**Exercise instructions**
Summarize the forum question below in two sentences.

**Selected excerpt**

------------------------------

How to extract lines in text file and find duplicates

Question

I have a text file which has many lines written ,there is a word called "@Testrun" in text file many times , considering "@Testrun" as staring point and endpoint also as a "@Testrun" considering the lines between these two "@Testrun" as one part there can be more that 3-4 parts o these text . My question is how do I extract those lines in parts and find duplicate lines in those parts :

My text file looks like this:

@TestRun
    And user validate message on screen "Switch to paperless" 
    And user click on "Manage accounts" label 
    And user click link with label "View all online services" 
    And user waits for 10 seconds 
    Then page is successfully launched 
    And user click link with label "Go paperless for complete convenience" 
    Then page is successfully launched 
    And user validate message on screen "#EmailAddress" 
    And user clicks on the button "Confirm" 
    Then page is successfully launched 
    And user validate message on screen "#MessageValidate" 
    Then page is successfully launched 
    And user click on "menu open user preferences" label 
    And user clicks on the link "Statement and letter preferences" 
    Then page is successfully launched 
    And user validate "Switch to paperless" button is disabled 
    And user validate message on screen "Online only" 
    When user click on "Log out" label 
    Then page is successfully launched

@TestRun 
    And user click on link "Mobile site" 
    And user set text "#Surname" on textbox name "surname" 
    Then page is successfully launched 
    And user click on link "#Account" 
    Then page is successfully launched 
    And user verify message on screen "#Account" 
    And user verify message on screen "Manage statements" 
    And user verify message on screen "Step 1 of 3" 
    Then page is successfully launched 
    And user verify message on screen "Current format type"  
    And user verify message on screen "Online" 
    When user selects the radio button "Paper" 


@TestRun
Then user wait for page load
And user click on button "Continue to Online Banking"
Then user wait for page load
    And user click on "menu open user preferences" label 
    And user clicks on the link "Statement and letter preferences" 
    Then page is successfully launched 
    And page is successfully launched 
    And user waits for 10 seconds 
@TestRun 
    Then page is successfully launched 
    And user waits for 10 seconds 
    And user click checkbox "Telephone"

------------------------------

**Material provided**
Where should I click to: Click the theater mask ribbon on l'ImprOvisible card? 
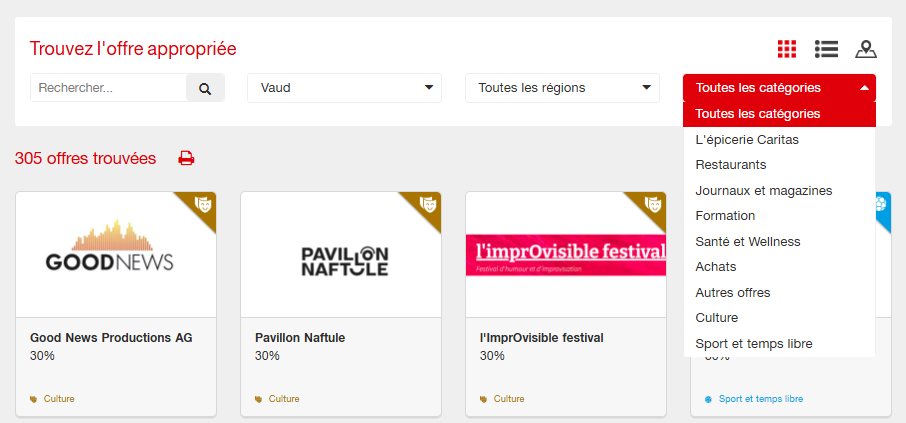point(652,204)
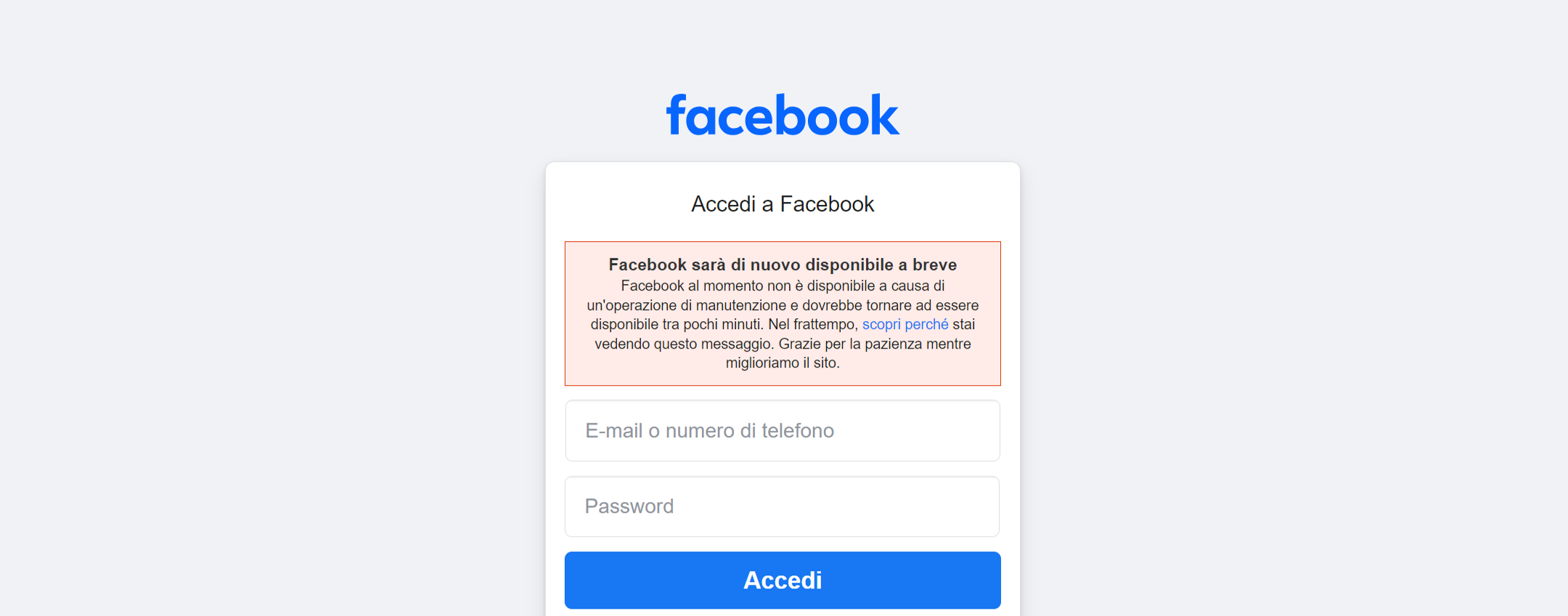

------------------------------

**Reply**
The asker has a text file with many lines in which the word "@Testrun" appears many times, and the lines between one "@Testrun" and the next count as one part, with perhaps three or four such parts. The asker wants to know how to extract those lines part by part and find the duplicate lines in those parts.